● **Task directions**
Copy the records word for word, from the start through the line containing "robe-blue-thumbnail is located", including that line. Omit the pictures.
───── The data ─────
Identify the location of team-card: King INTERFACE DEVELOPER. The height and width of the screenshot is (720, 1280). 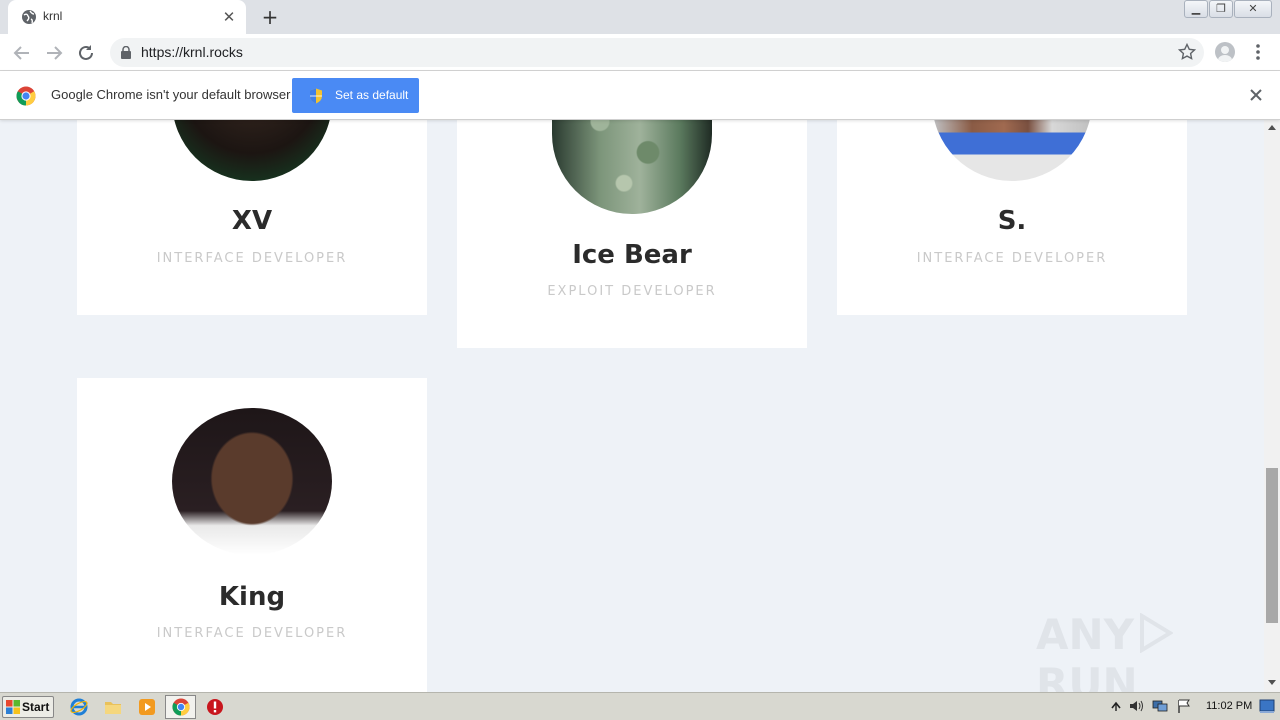
(252, 535).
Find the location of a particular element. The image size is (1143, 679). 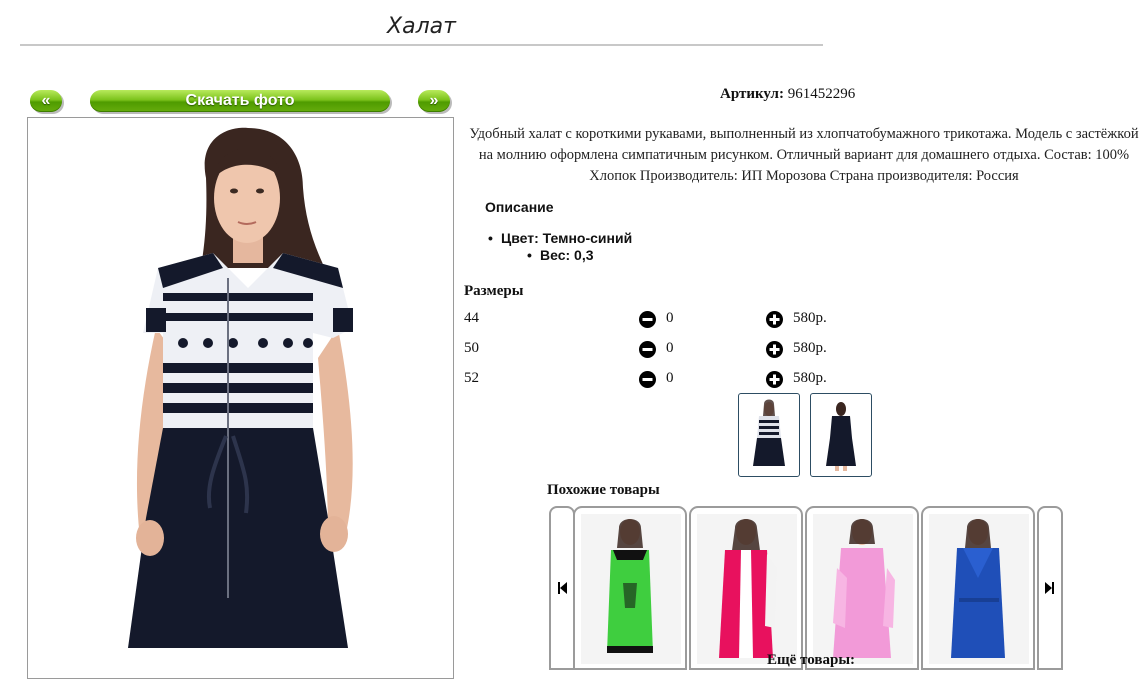

robe-blue-thumbnail is located at coordinates (979, 589).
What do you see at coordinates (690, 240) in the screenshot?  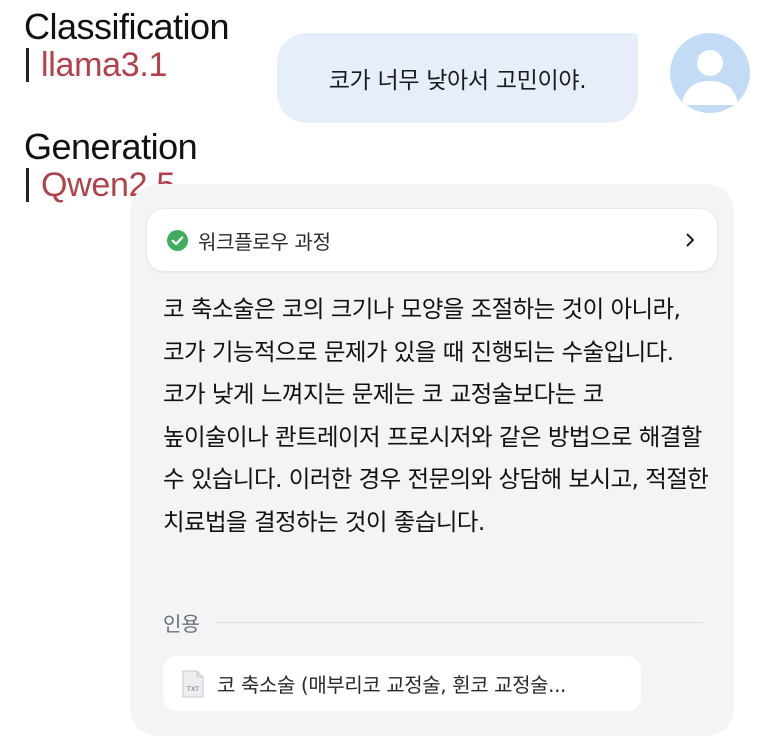 I see `chevron-right-icon` at bounding box center [690, 240].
─────
● **Answer box**
Identify the location of team-card: King INTERFACE DEVELOPER. The height and width of the screenshot is (720, 1280). 
(252, 535).
Find the location of a particular element. The image size is (1143, 679). 

robe-blue-thumbnail is located at coordinates (979, 589).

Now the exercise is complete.